• What is needed
The lines running from the one that contains "1568x577 pixels. At" to the end of the records below are what to reproduce, exactly and without pictures.

• Pixel coordinate grounding data
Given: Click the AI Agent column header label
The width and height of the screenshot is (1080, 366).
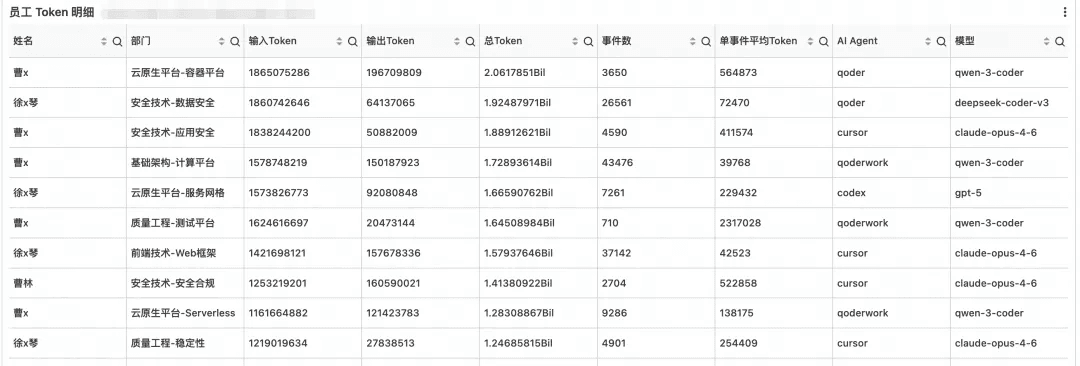Looking at the screenshot, I should pyautogui.click(x=858, y=41).
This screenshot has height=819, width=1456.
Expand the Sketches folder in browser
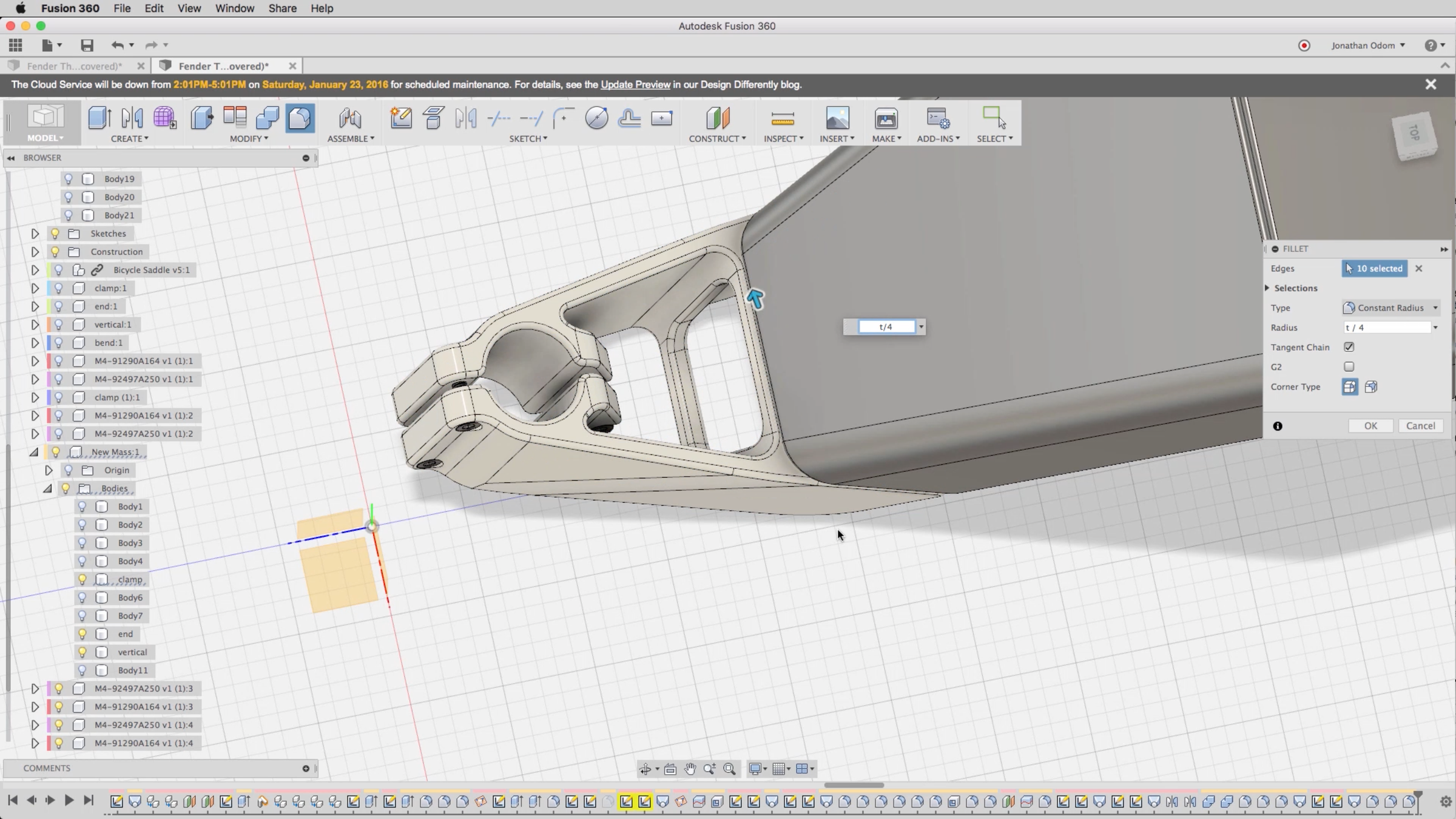tap(35, 234)
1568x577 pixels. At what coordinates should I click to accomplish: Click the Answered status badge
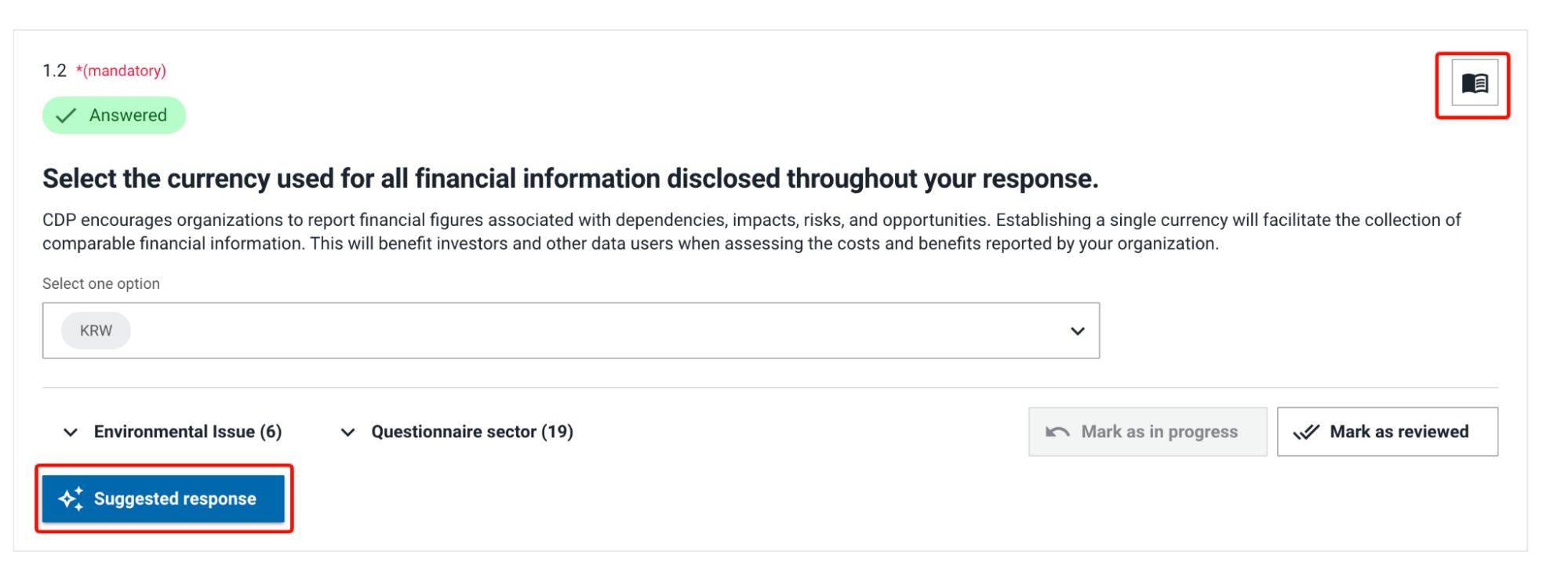point(114,115)
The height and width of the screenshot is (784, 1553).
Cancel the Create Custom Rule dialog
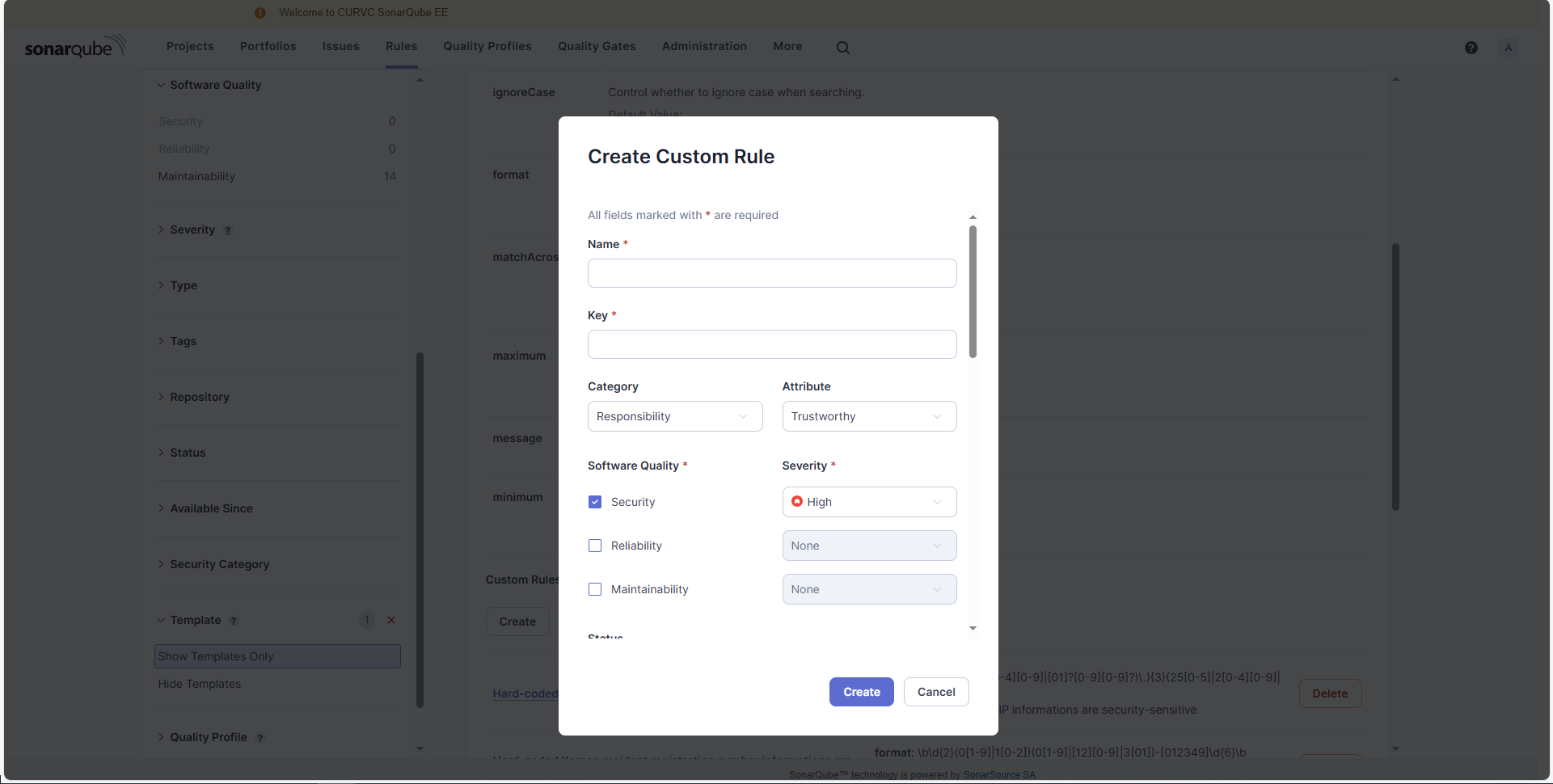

• Exercise result
1568x577 pixels. At what coordinates should I click to accomplish: Click the Answered status badge
point(114,115)
The height and width of the screenshot is (784, 1553).
Cancel the Create Custom Rule dialog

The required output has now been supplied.